Don’t get me wrong. That magic disc didn’t come cheap, but once you bought the product, it was yours. (All yours! Muahahahaha!)
Now, you can’t buy a disc. You’re lucky if you can buy a download code that isn’t a monthly prescription. I feel like the old dude sitting in his yard and yelling at the teenagers, but having to rent a computer program aggravates the crap out of me. It makes me picture a world where you can’t buy books – you can only rent them on a monthly or yearly basis. Oh, the hourly rentals wouldn’t be too horrible (a new type of dirty secret?). Picture, however, having to rent the ones that you use regularly. Like, say, the dictionary. Or the thesaurus.

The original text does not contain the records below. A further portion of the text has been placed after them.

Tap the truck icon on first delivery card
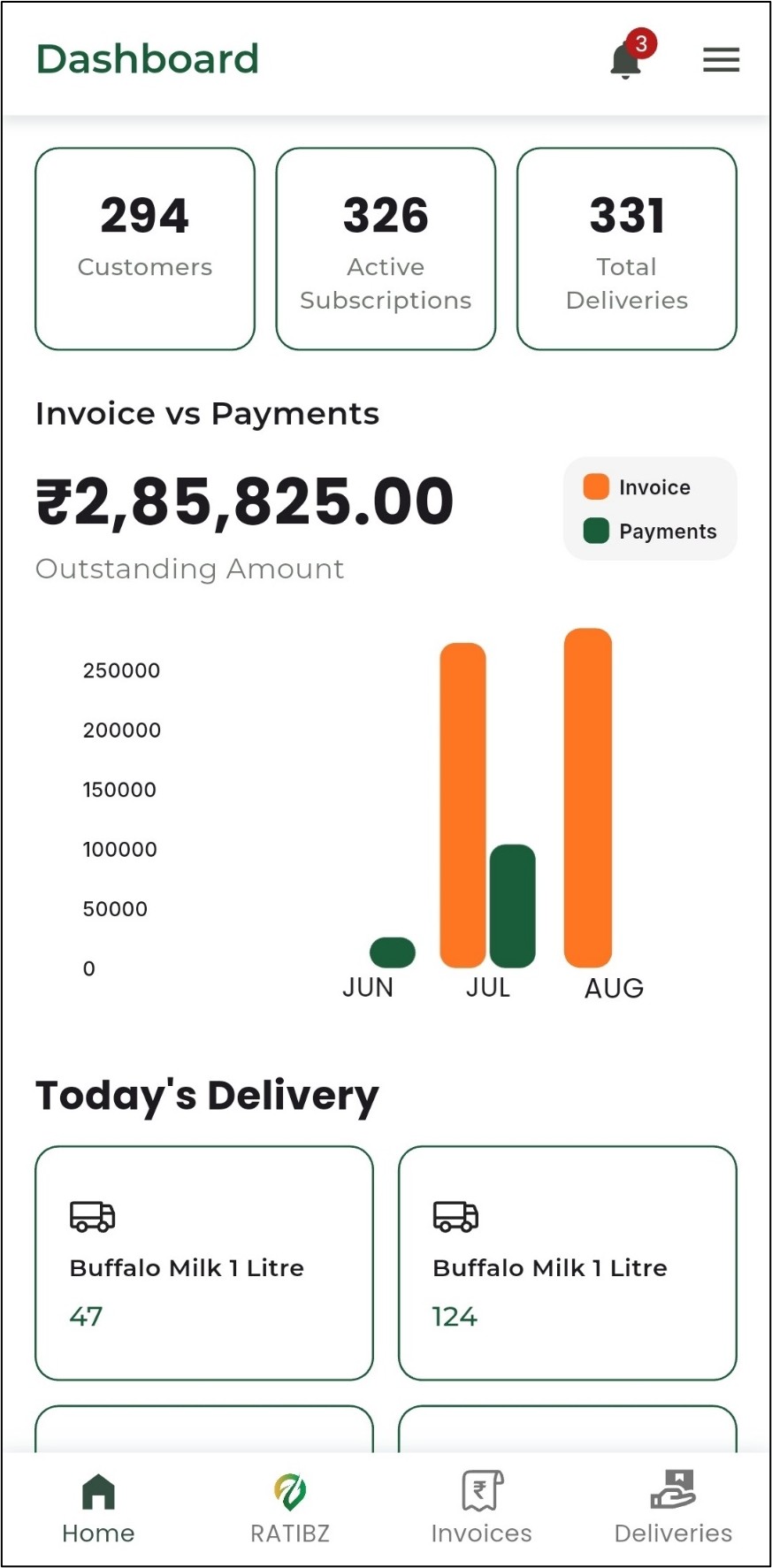Viewport: 772px width, 1568px height. point(91,1217)
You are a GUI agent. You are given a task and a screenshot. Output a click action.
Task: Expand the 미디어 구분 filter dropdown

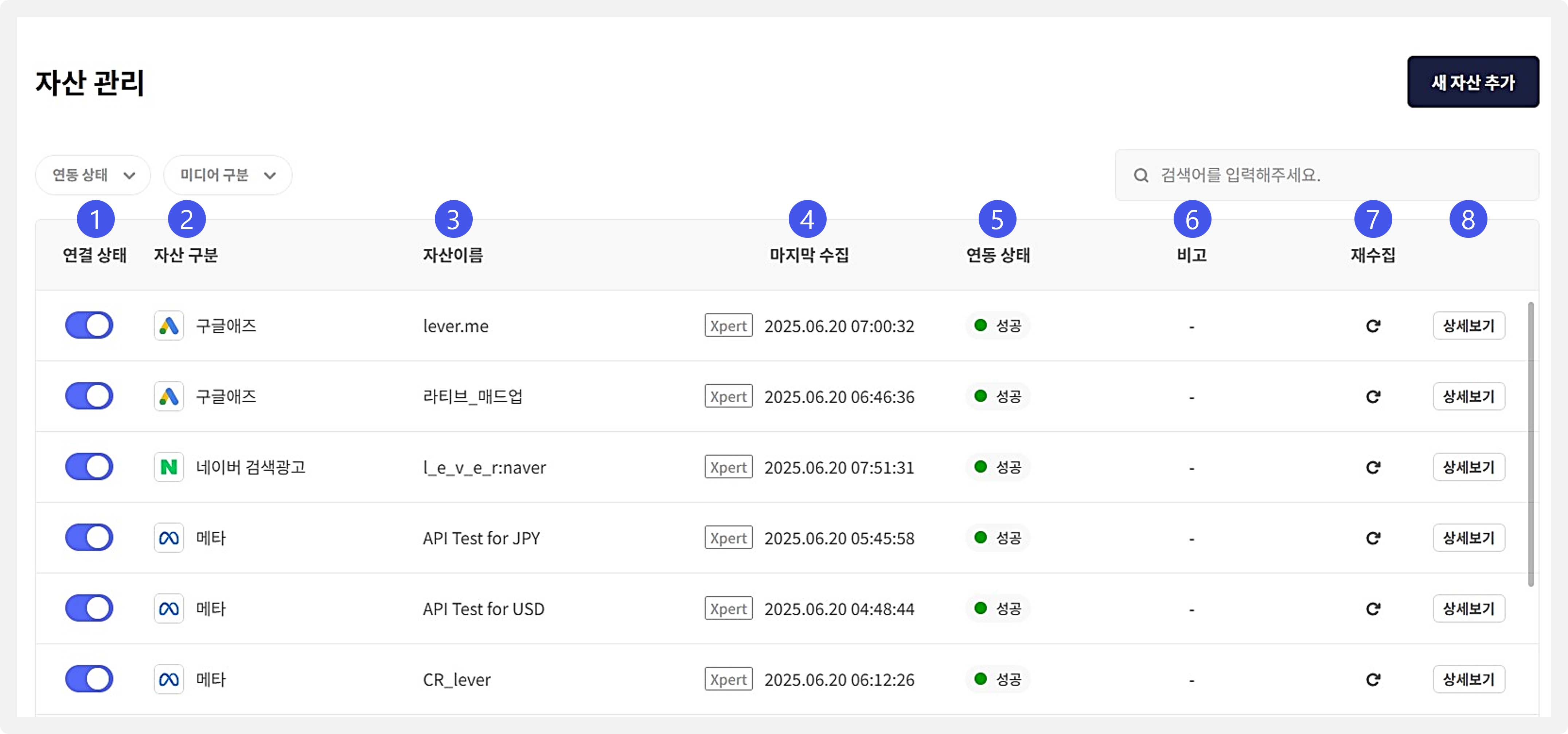pos(228,175)
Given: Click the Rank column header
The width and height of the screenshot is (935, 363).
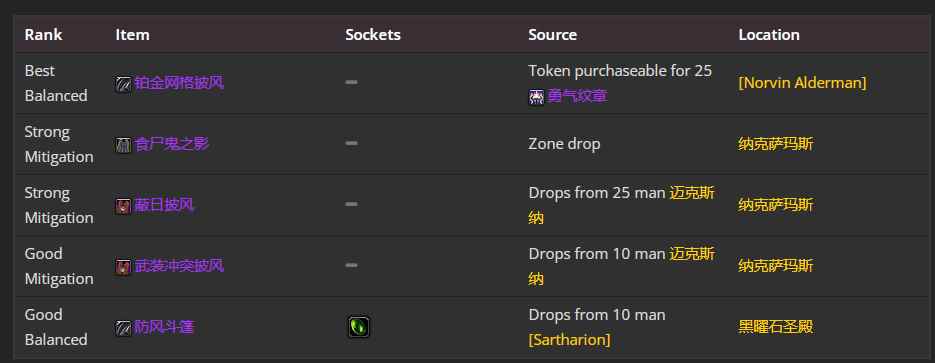Looking at the screenshot, I should (x=43, y=35).
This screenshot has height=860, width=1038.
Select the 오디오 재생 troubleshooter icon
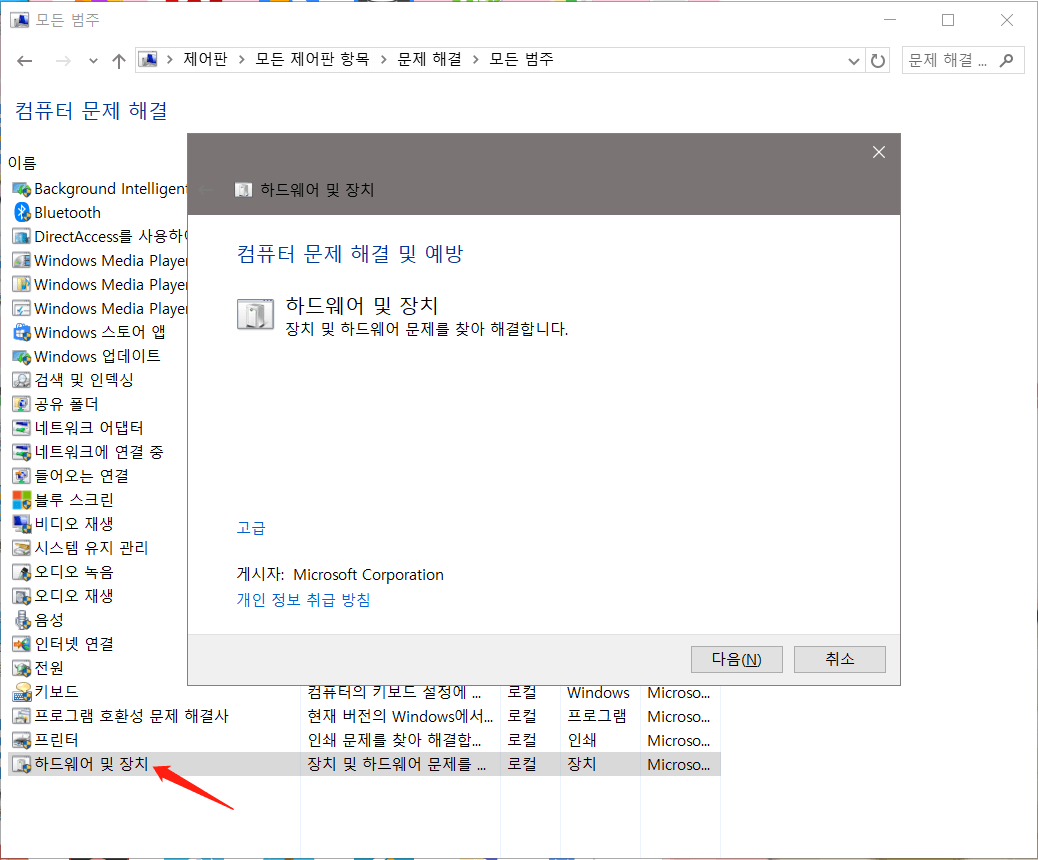(22, 595)
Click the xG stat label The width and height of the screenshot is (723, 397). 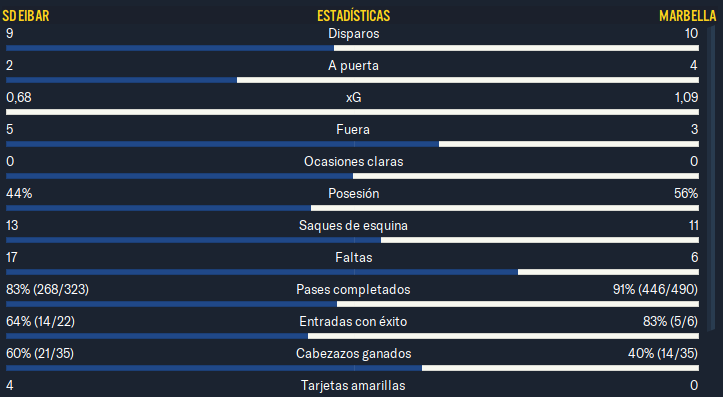[x=354, y=97]
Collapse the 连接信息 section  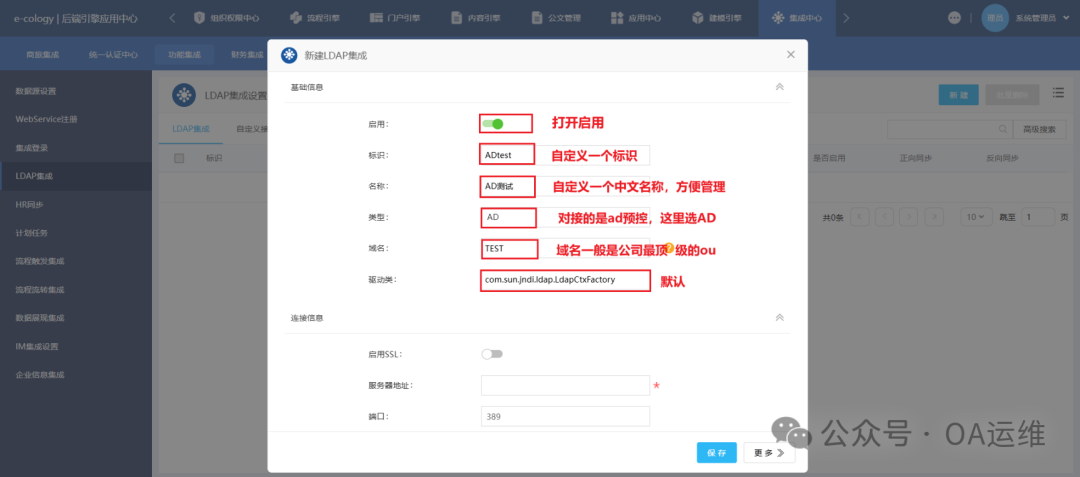(x=779, y=317)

Then, there’s the fact that I like to own books. I don’t like to be reliant on the library or a friend to read them (or reread them). What if they’re busy, they’re closed for some reason, or their copy’s in use?
And, yes, I understand that at least part of the motivation to take away our magic discs was to try to keep people from pirating the programs. I realize that I am losing cd privileges because other people couldn’t follow the rules. That doesn’t make me feel any less like a grumpy old codger, yearning for the “old days.”
Use that as a writing prompt, why don’t you?